Le fabricant de jouets dévoile une nouvelle figurine élaborée en partenariat avec des organisations engagées pour les droits des personnes autistes. Une avancée majeure dans la représentation du handicap.
Annoncée il y a plusieurs mois, la Barbie représentant les personnes atteintes d’autisme est désormais disponible au sein de la collection « Fashionistas », dédiée à la diversité des corps, des origines et des handicaps.
Loin d’être un simple objet de mode, cette nouvelle création résulte d’un travail de plus de 18 mois mené en étroite collaboration avec l’Autistic Self-Advocacy Network (ASAN), une organisation de référence dans la défense des droits des personnes autistes.
Selon le New York Times (NYT), citant Mattel, de nombreux arbitrages ont été nécessaires pour parvenir à ce résultat final, tant l’autisme englobe une pluralité de comportements, de difficultés et de besoins souvent invisibles au premier regard.
Comme le souligne Noor Pervez, responsable engagement communautaire à l’ASAN et impliqué dans le développement du prototype cité par le NYT, « comme beaucoup de handicaps, l’autisme n’a pas une seule apparence ».
L’enjeu était donc de représenter, autant que possible, une personne concernée par ce trouble neurodéveloppemental complexe. La figurine se distingue ainsi par une attention méticuleuse portée aux caractéristiques physiques et comportementales.
Un design pensé dans les moindres détails
Contrairement aux modèles classiques, ses yeux sont légèrement orientés sur le côté, pour refléter la difficulté qu’éprouvent certaines personnes autistes à maintenir un contact visuel direct.
Ses coudes et poignets sont articulés afin de permettre des mouvements de stimming – battements de mains ou gestes répétitifs – que de nombreuses personnes autistes utilisent pour réguler leurs perceptions sensorielles.

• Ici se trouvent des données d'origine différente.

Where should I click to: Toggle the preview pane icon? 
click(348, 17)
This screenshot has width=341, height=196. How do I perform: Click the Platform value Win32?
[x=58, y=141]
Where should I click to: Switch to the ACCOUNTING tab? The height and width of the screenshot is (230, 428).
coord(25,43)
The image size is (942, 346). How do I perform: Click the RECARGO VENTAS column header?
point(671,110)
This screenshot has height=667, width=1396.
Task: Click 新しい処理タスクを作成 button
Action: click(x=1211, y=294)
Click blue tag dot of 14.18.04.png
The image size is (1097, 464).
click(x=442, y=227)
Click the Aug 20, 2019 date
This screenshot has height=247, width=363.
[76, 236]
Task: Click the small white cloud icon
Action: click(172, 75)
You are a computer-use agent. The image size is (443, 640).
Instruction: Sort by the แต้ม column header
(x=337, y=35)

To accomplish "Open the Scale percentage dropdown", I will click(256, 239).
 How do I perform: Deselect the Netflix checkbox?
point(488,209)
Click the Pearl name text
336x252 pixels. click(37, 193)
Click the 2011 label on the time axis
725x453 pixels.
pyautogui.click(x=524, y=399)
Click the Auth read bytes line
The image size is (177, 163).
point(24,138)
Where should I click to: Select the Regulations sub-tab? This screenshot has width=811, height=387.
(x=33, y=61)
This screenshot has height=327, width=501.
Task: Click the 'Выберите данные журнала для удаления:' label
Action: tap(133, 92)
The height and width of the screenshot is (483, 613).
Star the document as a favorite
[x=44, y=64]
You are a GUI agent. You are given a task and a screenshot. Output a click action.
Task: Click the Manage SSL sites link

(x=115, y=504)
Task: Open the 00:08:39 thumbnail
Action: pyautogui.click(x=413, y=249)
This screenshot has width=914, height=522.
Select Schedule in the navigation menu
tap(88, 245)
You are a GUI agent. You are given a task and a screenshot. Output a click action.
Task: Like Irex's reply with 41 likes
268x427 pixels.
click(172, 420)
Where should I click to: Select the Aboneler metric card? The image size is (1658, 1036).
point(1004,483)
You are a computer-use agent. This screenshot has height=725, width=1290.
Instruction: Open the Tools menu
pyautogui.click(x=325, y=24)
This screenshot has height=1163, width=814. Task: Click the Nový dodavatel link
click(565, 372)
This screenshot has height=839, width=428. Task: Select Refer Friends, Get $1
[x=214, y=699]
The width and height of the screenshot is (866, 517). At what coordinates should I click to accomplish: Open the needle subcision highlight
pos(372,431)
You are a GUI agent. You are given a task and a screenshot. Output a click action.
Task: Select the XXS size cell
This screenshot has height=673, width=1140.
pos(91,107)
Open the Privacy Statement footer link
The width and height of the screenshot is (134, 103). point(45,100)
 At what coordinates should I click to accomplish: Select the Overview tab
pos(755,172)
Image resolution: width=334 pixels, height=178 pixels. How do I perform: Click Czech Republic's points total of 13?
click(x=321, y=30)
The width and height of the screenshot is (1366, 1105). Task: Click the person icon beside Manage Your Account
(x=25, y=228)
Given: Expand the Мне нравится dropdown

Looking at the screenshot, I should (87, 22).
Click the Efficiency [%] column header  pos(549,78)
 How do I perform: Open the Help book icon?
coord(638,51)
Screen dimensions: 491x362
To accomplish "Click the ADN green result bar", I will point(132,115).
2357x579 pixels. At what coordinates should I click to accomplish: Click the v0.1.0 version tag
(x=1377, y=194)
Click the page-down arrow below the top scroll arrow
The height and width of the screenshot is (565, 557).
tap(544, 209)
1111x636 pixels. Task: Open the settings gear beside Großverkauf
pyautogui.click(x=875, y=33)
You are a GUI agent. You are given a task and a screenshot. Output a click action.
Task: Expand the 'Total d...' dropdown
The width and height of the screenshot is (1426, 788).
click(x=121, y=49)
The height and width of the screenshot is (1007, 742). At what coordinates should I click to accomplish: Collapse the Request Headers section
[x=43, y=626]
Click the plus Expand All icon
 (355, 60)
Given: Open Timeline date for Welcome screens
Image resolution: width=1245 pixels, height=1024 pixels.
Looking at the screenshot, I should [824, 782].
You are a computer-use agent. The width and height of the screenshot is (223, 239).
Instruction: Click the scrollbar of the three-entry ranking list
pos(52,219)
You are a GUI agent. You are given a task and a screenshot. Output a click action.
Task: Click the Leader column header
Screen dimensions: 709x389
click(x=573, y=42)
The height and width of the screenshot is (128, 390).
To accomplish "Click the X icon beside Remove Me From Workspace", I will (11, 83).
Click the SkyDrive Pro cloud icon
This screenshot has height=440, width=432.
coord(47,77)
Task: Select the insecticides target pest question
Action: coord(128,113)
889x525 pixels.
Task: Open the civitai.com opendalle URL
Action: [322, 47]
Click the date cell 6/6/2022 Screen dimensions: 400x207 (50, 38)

La figurine porte une robe ample en forme de A, choisie pour limiter les inconforts liés à l’hypersensibilité au toucher que connaissent certaines personnes. Au-delà du design, les accessoires témoignent d’une réelle compréhension des besoins spécifiques du spectre autistique.
Elle est livrée avec un casque antibruit rose, outil indispensable pour atténuer la surcharge sensorielle causée par le bruit, ainsi qu’un fidget spinner assorti, favorisant la concentration et apaisant l’anxiété.
Quand Barbie devient un miroir de l’inclusion
Plus symboliquement, la figurine tient une tablette illustrant les dispositifs de communication assistée utilisés par celles et ceux ayant des difficultés d’expression verbale. Ce choix vise à normaliser l’usage des technologies d’assistance et à reconnaître la diversité des modes de communication.
Pour les experts et les associations, cette création marque un tournant dans la perception publique de l’autisme. « Nous commençons à voir la société comprendre que les femmes peuvent être autistes, que les personnes de couleur peuvent être autistes, que les adultes peuvent être autistes, et que l’autisme est un spectre qui ne se manifeste pas d’une seule façon », souligne un représentant interrogé par Eyewitness News ABC7NY.
Cette prise de conscience est d’autant plus cruciale que, selon les Centers for Disease Control and Prevention (CDC), un enfant de 8 ans sur 36 aux États-Unis est autiste, avec des taux plus élevés parmi les enfants issus de minorités.
Pour Mattel, le lancement de cette figurine – après des modèles avec trisomie 21, une version aveugle, ou encore des Barbie et Ken atteints de vitiligo – s’inscrit dans une stratégie plus large visant à faire de Barbie un reflet du monde tel que les enfants le perçoivent… ou devraient pouvoir le percevoir.